My father went to one of his doctors and upon leaving the office, requested a referral form from the ghetto girl at the desk. She insisted three times to my father that he has already received a referral, to which my father replied each time that no, he hadn’t and that the doctor had just sent to get one from the desk. On the last time that my father asked, ghetto girl says, “You already got one”. It could have been the bad English, or the ghetto attitude that the girl displayed, but this upset my father so much that he left. My mother returned to ask again for the referral, and this time, ghetto girl became irate. The doctor was standing by and tried to ascertain the problem. The girl showed him that, yes, she had given my father a referral. The problem was that what she called a referral was actually a receipt. The Doctor asks ghetto girl if she made a habit of filing the papers that the doctor prepared for patients. She said yes. As the doctor is looking through the files, he asks if she files in alphabetical order. She says, “What you mean, LMNOP?”
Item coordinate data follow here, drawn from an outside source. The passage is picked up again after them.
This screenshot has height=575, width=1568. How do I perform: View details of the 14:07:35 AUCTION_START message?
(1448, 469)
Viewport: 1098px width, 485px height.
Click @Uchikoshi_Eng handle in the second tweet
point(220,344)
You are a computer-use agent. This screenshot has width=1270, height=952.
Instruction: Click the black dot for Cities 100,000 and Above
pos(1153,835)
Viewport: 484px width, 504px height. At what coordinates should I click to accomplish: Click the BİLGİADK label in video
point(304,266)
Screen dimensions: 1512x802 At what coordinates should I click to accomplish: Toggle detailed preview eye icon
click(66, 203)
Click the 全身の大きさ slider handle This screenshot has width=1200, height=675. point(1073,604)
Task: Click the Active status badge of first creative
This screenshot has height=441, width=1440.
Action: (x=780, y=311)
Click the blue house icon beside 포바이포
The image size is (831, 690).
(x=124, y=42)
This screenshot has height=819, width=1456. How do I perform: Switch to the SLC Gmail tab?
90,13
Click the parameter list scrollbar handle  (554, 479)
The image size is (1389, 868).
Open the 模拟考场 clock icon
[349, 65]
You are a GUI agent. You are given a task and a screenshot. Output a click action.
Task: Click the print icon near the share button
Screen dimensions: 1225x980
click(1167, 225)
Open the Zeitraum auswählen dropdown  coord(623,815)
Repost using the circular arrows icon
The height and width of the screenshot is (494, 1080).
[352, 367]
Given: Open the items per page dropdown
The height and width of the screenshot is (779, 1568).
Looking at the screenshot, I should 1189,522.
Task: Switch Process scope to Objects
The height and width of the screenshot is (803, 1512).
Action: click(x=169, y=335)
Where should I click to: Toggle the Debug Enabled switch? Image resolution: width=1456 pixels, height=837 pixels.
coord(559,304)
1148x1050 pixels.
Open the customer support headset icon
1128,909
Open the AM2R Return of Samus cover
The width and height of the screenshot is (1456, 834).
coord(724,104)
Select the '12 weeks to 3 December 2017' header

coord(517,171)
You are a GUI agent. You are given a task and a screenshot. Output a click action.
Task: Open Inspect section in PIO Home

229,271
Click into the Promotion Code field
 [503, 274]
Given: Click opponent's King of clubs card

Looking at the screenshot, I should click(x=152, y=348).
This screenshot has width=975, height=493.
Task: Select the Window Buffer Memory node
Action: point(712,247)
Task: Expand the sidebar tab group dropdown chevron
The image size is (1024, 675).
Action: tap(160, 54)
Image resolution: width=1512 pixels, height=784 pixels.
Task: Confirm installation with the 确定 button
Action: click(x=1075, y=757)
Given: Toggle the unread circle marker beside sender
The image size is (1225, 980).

I rest my case. But wait, there’s more.
I mentioned in the “Chicken and Jeans” Chapter that I had someone throw a pair of jeans at me. This was my experience with ghetto shopper at Christmastime. Apparently, ghetto shopper was not too observant that I was using the folding table to fold the pile of clothes that was taller than I. How anyone could miss it, I am not sure, but she decided that she needed to toss a pair of jeans onto the table as I am folding, despite the fact that I was in the middle of folding clothes. This ire of her disregard for my oh-so important work of folding (If I have to pretend like folding clothes is important to me, so much so that I am getting paid to do so, then everyone else better play along) metamorphosed into rage when she hurled the jeans at me, and in the process the sensor tag on the jeans hit me in the wrist. (Maybe she didn’t hurl them in hindsight, but at the time, it seemed like she was pitching a baseball at me.)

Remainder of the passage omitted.